10 June 2013

TL;DR Sometimes the encoding problem isn’t in your code, it’s in your cache: Clear the cache when ugrading to ruby 1.9

I pushed to production today an app that had been running on ruby 1.8.7-p72 Now, it’s running on ruby 1.9.3-p392. We were ready to upgrade our ruby on Friday, but decided to wait till today, Monday, just in case. There weren’t any issues or much code to change, but it’s better to be safe, right?

Shortly after we sent out the success email to the team, we started getting bug reports of 500 errors that we saw in the logs were of the type ActionView::Template::Error (incompatible character encodings: UTF-8 and ASCII-8BIT) and invalid multibyte escape.

We first tried changing the encoding of our files, but caused exceptions on app start up

find . -type f -name *.haml | xargs vim +"argdo se bomb | se fileencoding=utf-8 | w"
# or
git ls-files | xargs vim +"argdo se bomb | se fileencoding=utf-8 | w"

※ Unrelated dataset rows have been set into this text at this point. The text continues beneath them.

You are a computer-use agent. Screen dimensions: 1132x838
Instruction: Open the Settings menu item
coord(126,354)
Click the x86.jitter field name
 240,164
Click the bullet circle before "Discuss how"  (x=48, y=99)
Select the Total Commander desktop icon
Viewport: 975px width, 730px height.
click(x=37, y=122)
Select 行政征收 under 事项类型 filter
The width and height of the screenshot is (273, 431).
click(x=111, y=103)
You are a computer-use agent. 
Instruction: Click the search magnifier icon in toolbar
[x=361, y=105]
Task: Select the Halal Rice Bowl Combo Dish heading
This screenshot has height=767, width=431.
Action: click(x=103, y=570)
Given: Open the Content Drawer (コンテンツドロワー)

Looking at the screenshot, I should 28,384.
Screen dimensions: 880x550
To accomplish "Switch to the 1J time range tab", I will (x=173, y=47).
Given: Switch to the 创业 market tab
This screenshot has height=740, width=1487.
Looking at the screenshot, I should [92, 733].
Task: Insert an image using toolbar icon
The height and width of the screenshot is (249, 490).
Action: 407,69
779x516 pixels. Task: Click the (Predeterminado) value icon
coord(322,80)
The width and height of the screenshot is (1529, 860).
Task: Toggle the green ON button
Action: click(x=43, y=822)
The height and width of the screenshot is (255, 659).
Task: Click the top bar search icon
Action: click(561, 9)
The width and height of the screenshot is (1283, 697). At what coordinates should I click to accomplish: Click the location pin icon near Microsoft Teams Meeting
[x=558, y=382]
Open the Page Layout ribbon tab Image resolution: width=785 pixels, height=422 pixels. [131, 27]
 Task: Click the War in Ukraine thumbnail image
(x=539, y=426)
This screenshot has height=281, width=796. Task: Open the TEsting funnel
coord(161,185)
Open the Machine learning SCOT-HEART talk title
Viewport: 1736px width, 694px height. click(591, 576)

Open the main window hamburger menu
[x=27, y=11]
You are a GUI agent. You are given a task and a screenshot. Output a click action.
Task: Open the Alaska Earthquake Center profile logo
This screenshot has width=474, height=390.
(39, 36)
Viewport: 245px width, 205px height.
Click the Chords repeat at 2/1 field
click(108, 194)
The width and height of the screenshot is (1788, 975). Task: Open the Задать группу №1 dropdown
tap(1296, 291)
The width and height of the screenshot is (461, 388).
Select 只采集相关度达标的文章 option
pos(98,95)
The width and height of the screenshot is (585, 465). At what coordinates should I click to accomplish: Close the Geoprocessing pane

For whatever reason, trying to recode the files with iconv or recode didn’t do anything.

We added the Rack UTF8 Sanitizer middleware, but that didn’t help

So, we added magic comments to all our relevant files

prepend() {
   printf '%s\n' H 1i "${1}" . wq | ed -s "${2}"
find {app,config,lib/public} -name '*.rb' | while read 'x' ; do  prepend '# -*- encoding: utf-8 -*-' $x ;  done
find {app,config,lib/public} -name '*.haml' | while read 'x' ; do  prepend '-# -*- encoding: utf-8 -*-' $x ;  done
find {app,config,lib,public} -name '*.erb' | while read 'x' ; do  prepend '<%# -*- encoding: utf-8 -*- %>' $x ;  done

Still broken

The fix for multibyte escape error seemed pretty ugly, but worked easily enough

# help out copy and pasting errors of good-looking email addresses
# by stripping out non-ASCII characters
def clean_ascii_text(text)
  # avoids invalid multi-byte escape error
  ascii_text = text.encode( 'ASCII', invalid: :replace, undef: :replace, replace: '' )
  # see http://www.ruby-forum.com/topic/183413
  pattern = Regexp.new('[\x80-\xff]', nil, 'n')
  ascii_text.gsub(pattern, '')

We ensured our rails config set the encoding to utf8, that our database adapter was utf8, that our database tables were collated as utf8. No dice.

We added to the top of config/application.rb

+Encoding.default_external = Encoding::UTF_8
+Encoding.default_internal = Encoding::UTF_8

No dice.

We had a breaththrough when we realized that re-saving items we surfaced on 500 made the page work. And then realized in config/environments/production.rb we had set the cache store as

 config.cache_store = :file_store, "public/system/cache"

The errors were coming from ascii files in the file system cache. We cleared the cache and everything worked. That took 3 hours. I hope this saved you some time.